Origin Credit Advisers is launching a new multifamily credit fund aimed at taking advantage of shifting fundamentals in the housing sector and the renewed investor appetite for income-generation strategies secured by hard assets.

The firm's Origin Real Estate Credit Fund, an interval fund registered with the Securities and Exchange Commission, seeks to generate consistent income, preserve capital and offer portfolio exposure to both public and private multifamily credit strategies. The fund blends investments across the capital stack, including Freddie Mac–backed bonds, commercial real estate collateralized loan obligations (CRE CLOs) and direct loans to developers and operators. Its credit investments are generally supported by multifamily real estate.

The entity managing the pool is an affiliate of Origin Investments, a leading multifamily real estate investor with more than $3.6 billion in assets under management. The new closed-end fund's design reflects an effort to capitalize on a growing set of opportunities stemming from refinancing and construction completions in the multifamily sector.

Tom Briney, president and chief investment officer at Origin, described the fund as an evergreen vehicle, meaning both raising and deploying capital can continue indefinitely.

"We can defensibly be at $1 billion at some point in 2027, which will allow larger investors to feel comfortable about their investment relative to fund size, ultimately leading to accelerated fund growth from there," Briney told GlobeSt.com.

He noted that the fund primarily targets investment-grade opportunities, which tend to be larger in scale.

"The sweet spot for our investments today ranges from $30 million to $75 million, with the ability to deviate for the right opportunity," according to Briney.

Briney contrasted credit funds tied to projected cash flows with those backed by tangible real estate assets.

"Real estate funds, backed by hard assets, have more opportunities to limit downside risk if the investment doesn't go as planned," he said.

"Additionally, real estate-backed credit funds structured as real estate investment trusts can reduce an investor's tax liability on ordinary distributions by 20%."

He also pointed to what he called one of real estate's "best-kept secrets": the Freddie Mac advantage. These types of loans, he explained, have posted some of the lowest loss rates in commercial real estate dating back to the early 1990s but still deliver some of the strongest returns.

"Freddie Mac is very selective about whom they partner with and has an exceptionally long and thorough due diligence process, creating high barriers to partnership," Briney said. "Most credit investors don't have access to certain high-performing Freddie Mac bonds."

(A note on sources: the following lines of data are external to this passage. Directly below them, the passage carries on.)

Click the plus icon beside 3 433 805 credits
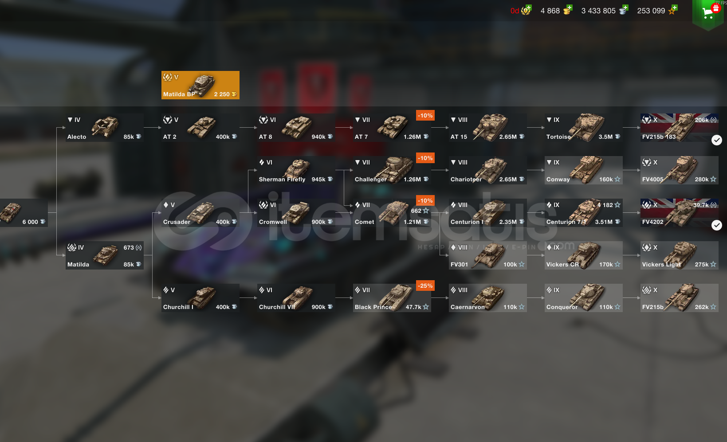 pos(625,8)
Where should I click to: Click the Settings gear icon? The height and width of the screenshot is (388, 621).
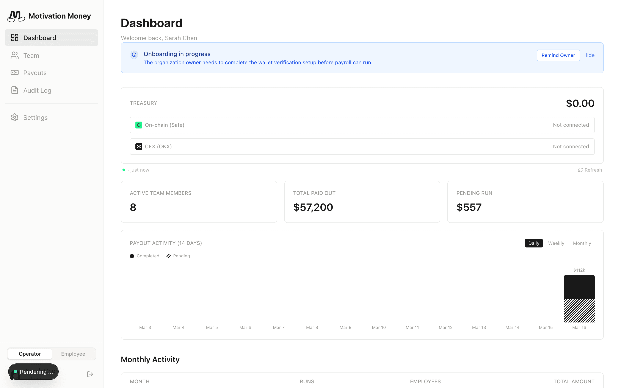[x=15, y=117]
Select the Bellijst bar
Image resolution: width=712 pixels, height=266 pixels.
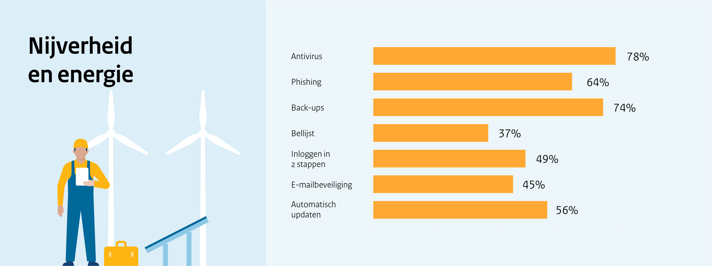(431, 133)
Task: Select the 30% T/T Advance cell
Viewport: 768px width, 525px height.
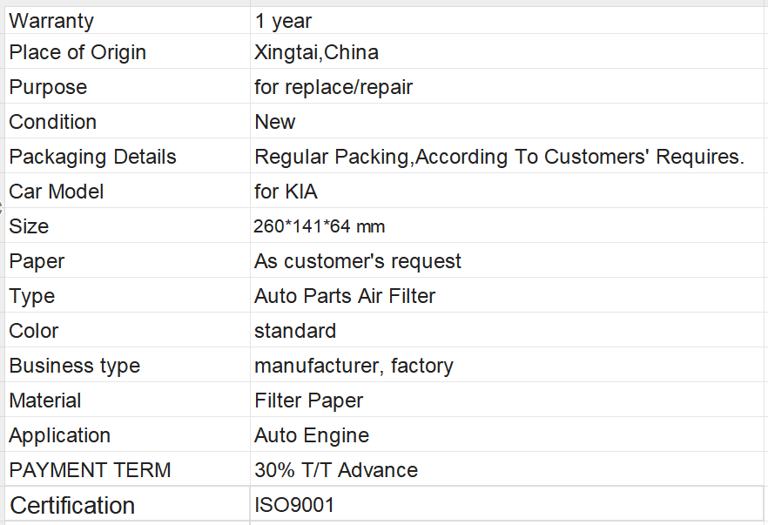Action: pyautogui.click(x=509, y=468)
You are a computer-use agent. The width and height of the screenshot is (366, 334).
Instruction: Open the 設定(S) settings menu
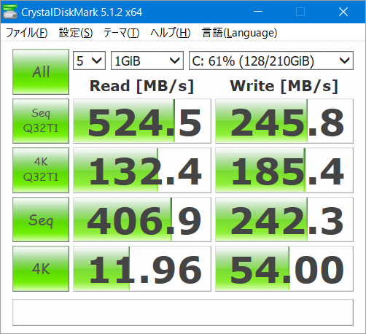76,33
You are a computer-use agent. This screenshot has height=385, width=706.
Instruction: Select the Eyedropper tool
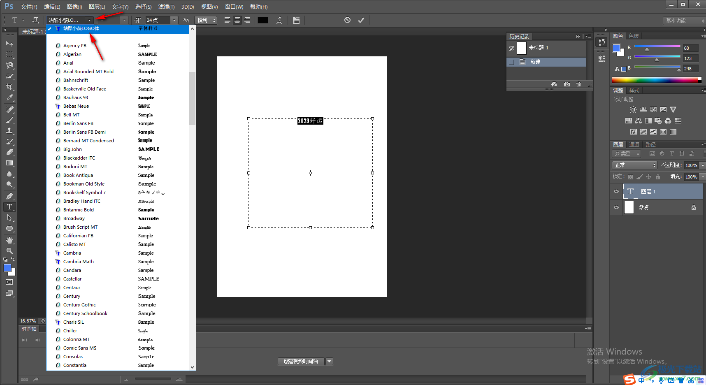pyautogui.click(x=9, y=98)
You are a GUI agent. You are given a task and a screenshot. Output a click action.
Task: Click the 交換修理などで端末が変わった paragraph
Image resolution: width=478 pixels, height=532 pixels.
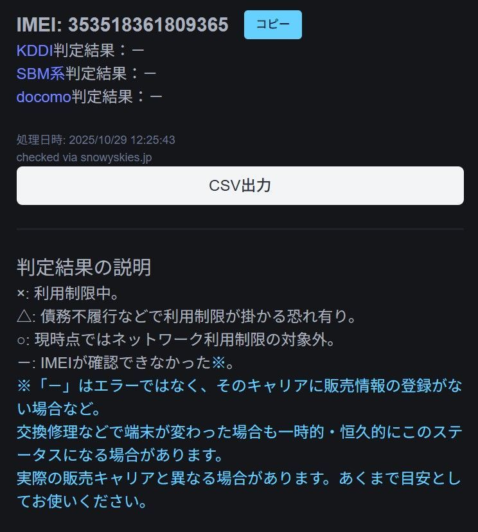(x=239, y=443)
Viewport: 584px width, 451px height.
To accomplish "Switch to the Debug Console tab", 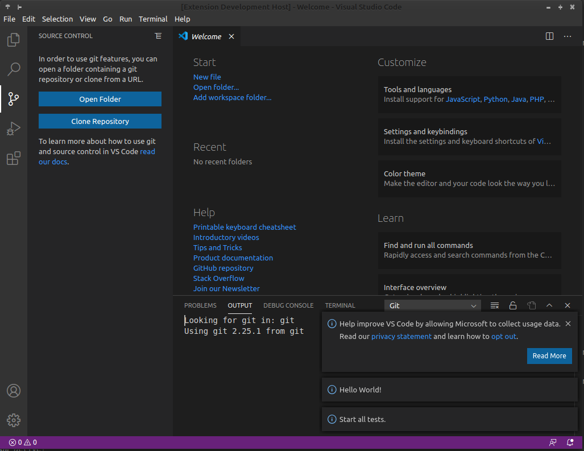I will pos(288,305).
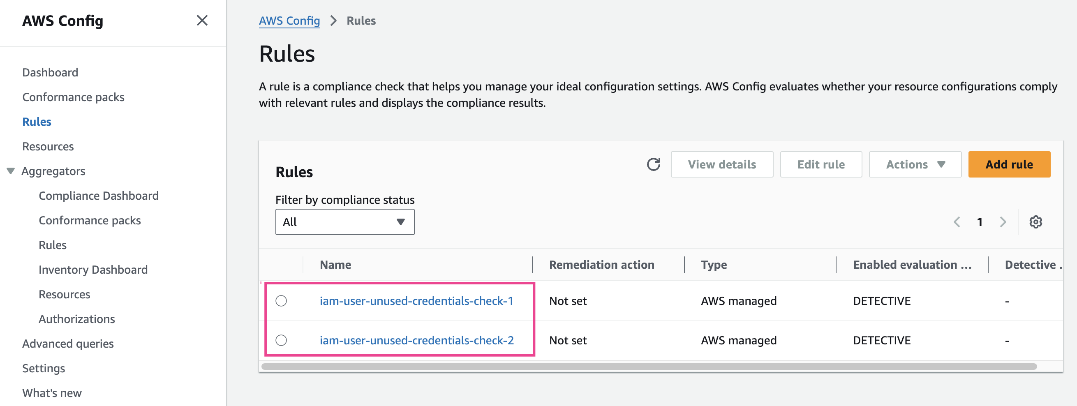Collapse the Aggregators section
Viewport: 1077px width, 406px height.
pyautogui.click(x=11, y=171)
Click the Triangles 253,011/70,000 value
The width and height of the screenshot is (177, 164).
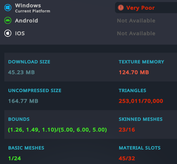[x=141, y=101]
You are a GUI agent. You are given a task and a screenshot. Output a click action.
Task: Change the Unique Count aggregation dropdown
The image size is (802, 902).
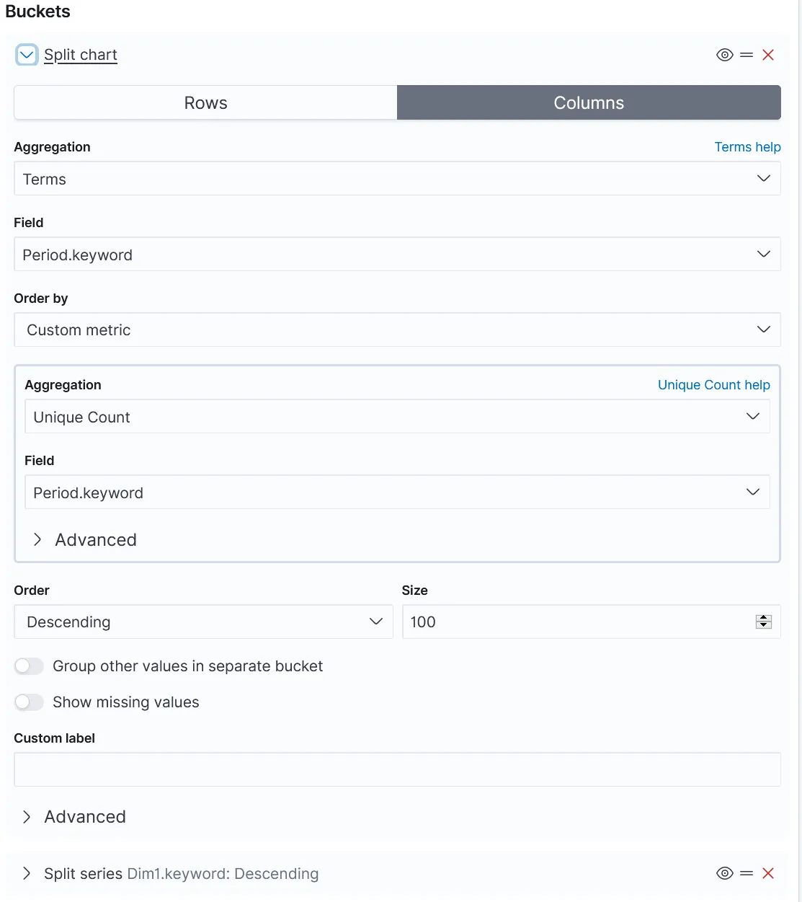pos(397,417)
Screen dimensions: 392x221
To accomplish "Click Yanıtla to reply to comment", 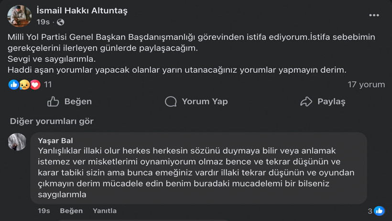I will tap(105, 211).
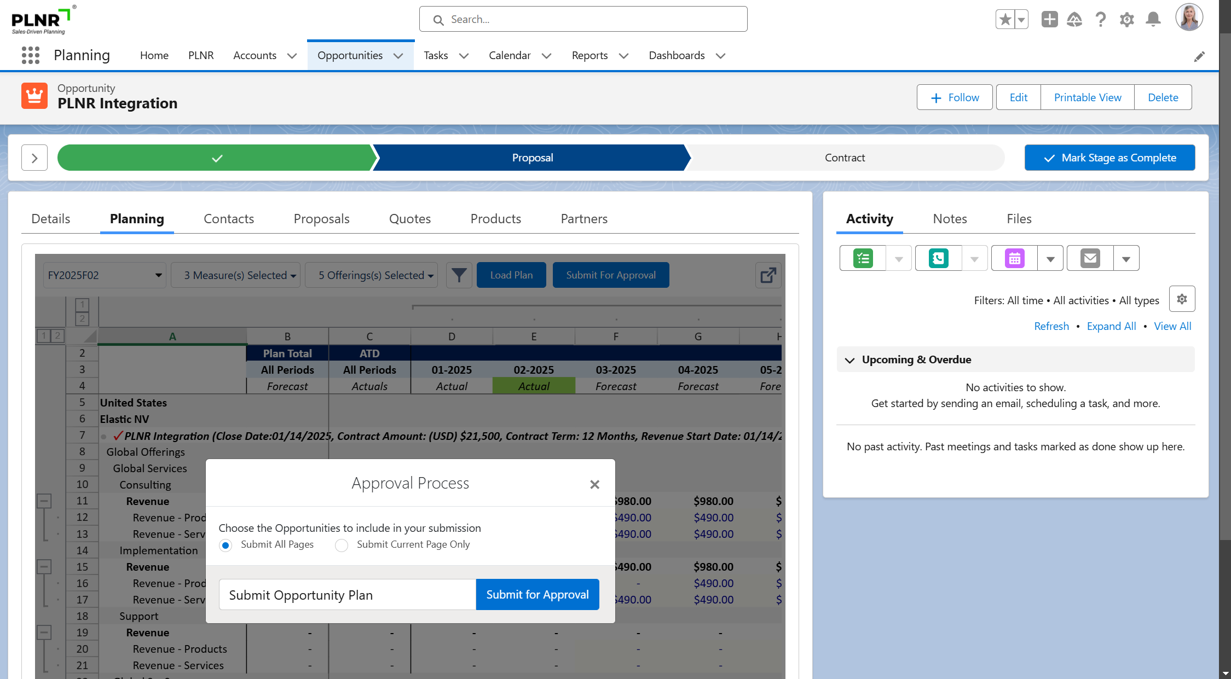Open the App Launcher grid icon
This screenshot has height=679, width=1231.
(31, 55)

Another overlooked opportunity, Briney added, lies in bridge-to-permanent loans in multifamily credit.

"Many borrowers are wrapping up construction projects or have reached the end of their 2022 or 2023 business plans and need to refinance," he said.

"These opportunities are prevalent and yield low double-digit returns, similar to equity with credit risk. While the opportunity is in plain sight, executing the business plan requires significant infrastructure and expertise. Many groups may have expertise or infrastructure, but not both."